# **Semantic Similarity between 2 sentances**
## **Problem Statement:**
#### Given two paragraphs, quantify the degree of similarity between the two text-based on Semantic similarity. Semantic Textual Similarity (STS) assesses the degree to which two sentences are semantically equivalent to each other. STS is the assessment of pairs of sentences according to their degree of semantic similarity. The task involves producing real-valued similarity scores for sentence pairs.
## **Data Description:**
#### The data contains a pair of paragraphs. These text paragraphs are randomly sampled from a raw dataset. Each pair of the sentence may or may not be semantically similar. The candidate is to predict a value between 0-1 indicating a degree of similarity between the pair of text paras.

#### 1: Highly similar
#### 0: Highly dissimilar

## **Approach**
This is a problem of Natural Language Processing (NLP) and before building any deep learning model in NLP, text embedding plays a major role. The Text embedding converts text (sentences in our case) into numerical vectors.

After converting the sentences into vectors we can calculate how close these vectors are based on euclidean distance/ cosine similarity or any other method. and that itself can tell how similar our sentences are. In our case, we have used cosine similarity. 

But, how to convert keywords into vectors? we are not converting just based on keyword but the context and meaning.
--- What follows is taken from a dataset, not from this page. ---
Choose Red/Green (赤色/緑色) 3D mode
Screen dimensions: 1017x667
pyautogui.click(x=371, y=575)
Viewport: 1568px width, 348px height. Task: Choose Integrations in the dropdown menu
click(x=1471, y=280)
we have used Universal Sentence Encoder(USE). It encodes text into higher dimensional vectors that can be used for our semantic similarity task. The pre-trained Universal Sentence Encoder(USE) is publicly available in tensorflow hub.
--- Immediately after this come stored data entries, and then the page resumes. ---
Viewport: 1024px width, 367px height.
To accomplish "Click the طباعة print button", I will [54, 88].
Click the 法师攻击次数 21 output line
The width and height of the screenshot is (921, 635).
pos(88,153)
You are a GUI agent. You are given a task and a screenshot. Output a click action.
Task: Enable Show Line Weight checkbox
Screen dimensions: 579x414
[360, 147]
# Importing required libraries:
### First Let's import the required libraries and Load the Universal Sentence Encoder's TF Hub module

In [1]:
import tensorflow as tf       # To work with USE4
import pandas as pd           # To work with tables 
import tensorflow_hub as hub  # contains USE4
module_url = "https://tfhub.dev/google/universal-sentence-encoder/4" #Model is imported from this URL
model = hub.load(module_url)
def embed(input):
    return model(input)

# **Reading Data**

In [2]:
Data = pd.read_csv("Text_Similarity_Dataset.csv")

In [3]:
Data.head()

Unnamed: 0,Unique_ID,text1,text2
0,0,savvy searchers fail to spot ads internet sear...,newcastle 2-1 bolton kieron dyer smashed home ...
1,1,millions to miss out on the net by 2025 40% o...,nasdaq planning $100m share sale the owner of ...
2,2,young debut cut short by ginepri fifteen-year-...,ruddock backs yapp s credentials wales coach m...
3,3,diageo to buy us wine firm diageo the world s...,mci shares climb on takeover bid shares in us ...
4,4,be careful how you code a new european directi...,media gadgets get moving pocket-sized devices ...


In [4]:
Data.shape 

(696, 3)

In [5]:
Data['text1'][0]

'savvy searchers fail to spot ads internet search engine users are an odd mix of naive and sophisticated  suggests a report into search habits.  the report by the us pew research center reveals that 87% of searchers usually find what they were looking for when using a search engine. it also shows that few can spot the difference between paid-for results and organic ones. the report reveals that 84% of net users say they regularly use google  ask jeeves  msn and yahoo when online.  almost 50% of those questioned said they would trust search engines much less  if they knew information about who paid for results was being hidden. according to figures gathered by the pew researchers the average users spends about 43 minutes per month carrying out 34 separate searches and looks at 1.9 webpages for each hunt. a significant chunk of net users  36%  carry out a search at least weekly and 29% of those asked only look every few weeks. for 44% of those questioned  the information they are looking

In [6]:
type(Data['text1'][0]) # we can see that all the data is in string type

str

# Encoding text to vectors:
We have used USE version 4.
It is trained on the whole wikipedia data.
Our Sentence have a sequence of words. we give this sentence to our model (USE4), it gives us a "dense numeric vector". 
Here, we passed sentence pair and got a vector pair. 

In [7]:
message = [Data['text1'][0], Data['text2'][0]]
message_embeddings = embed(message)
message_embeddings

<tf.Tensor: shape=(2, 512), dtype=float32, numpy=
array([[ 0.05397232, -0.04840369, -0.05309717, ...,  0.04776645,
        -0.06002418, -0.0236285 ],
       [-0.04064719, -0.05544911, -0.05753231, ...,  0.05157081,
        -0.05860626, -0.05815786]], dtype=float32)>

In [8]:
type(message_embeddings)

tensorflow.python.framework.ops.EagerTensor

### Here we can see that the type of the vector retured is tensorflow.python.framework.ops.EagerTensor so, we cannot directly use it to compute the cosine similarity. We need to convert it into a numpy array first.
---



In [9]:
type(message_embeddings[0])

tensorflow.python.framework.ops.EagerTensor

In [10]:
type(tf.make_ndarray(tf.make_tensor_proto(message_embeddings)))

numpy.ndarray

In [11]:
a_np = tf.make_ndarray(tf.make_tensor_proto(message_embeddings))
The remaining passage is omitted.